Toggling the log checkboxes reveals how the transformation reshapes each relationship. For example, the raw % Disadvantaged vs raw Attainment 8 plot shows a curved, heteroscedastic pattern; switching both axes to log scale linearises the relationship and stabilises the variance — illustrating why the model uses log(y) ~ log(x) for these variables.

9 Analysis Sample Restriction

The multilevel models are fitted to mainstream state-funded schools only (Academies and Maintained schools).

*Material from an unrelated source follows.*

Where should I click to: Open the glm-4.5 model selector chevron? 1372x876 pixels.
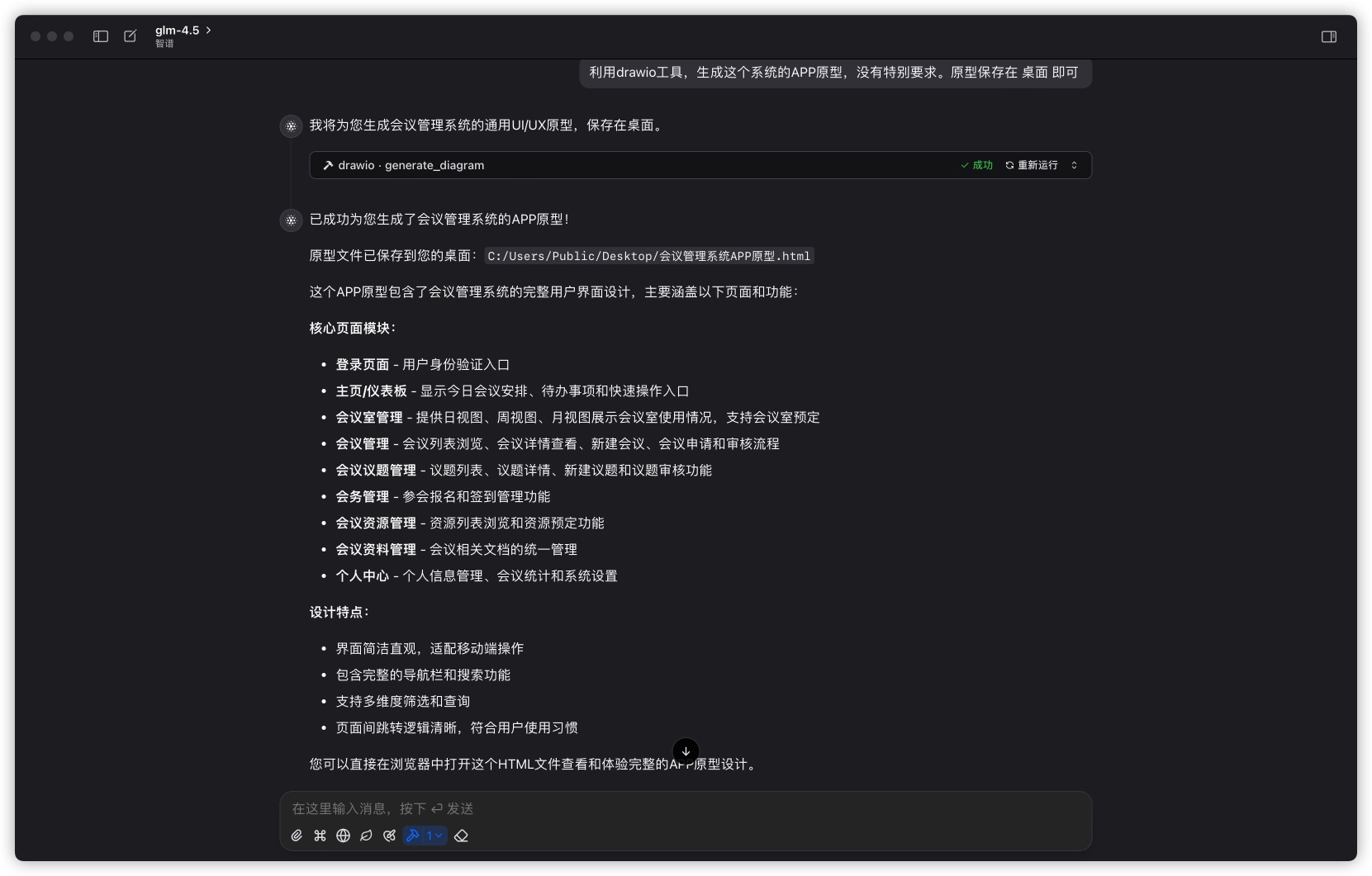[x=208, y=30]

Independent schools, colleges, and special schools are excluded because they operate under different funding, governance, and admissions structures that make direct comparison inappropriate.

Table 10 shows the effect of this restriction.

Show code

type_summary <- panel_data %>%
  mutate(
    in_model = MINORGROUP %in% c("Academy", "Maintained school"),
    MINORGROUP = ifelse(is.na(MINORGROUP), "(Missing)", MINORGROUP)
  ) %>%
  count(MINORGROUP, in_model) %>%
  arrange(desc(n)) %>%
  mutate(
    `% of panel` = round(n / sum(n) * 100, 1),
    Status = ifelse(in_model, "Included", "Excluded")
  ) %>%
  select(`School type` = MINORGROUP, `School-year obs.` = n,
         `% of panel`, Status)

type_summary %>%
  kable(align = "lrrl") %>%
  kable_styling(bootstrap_options = c("striped", "hover", "condensed"),
                full_width = FALSE) %>%
  row_spec(which(type_summary$Status == "Excluded"),
           color = "#4e3c56", italic = TRUE) %>%
  save_tbl("school_type_filter")

Table 10: Sample restriction by school type (MINORGROUP)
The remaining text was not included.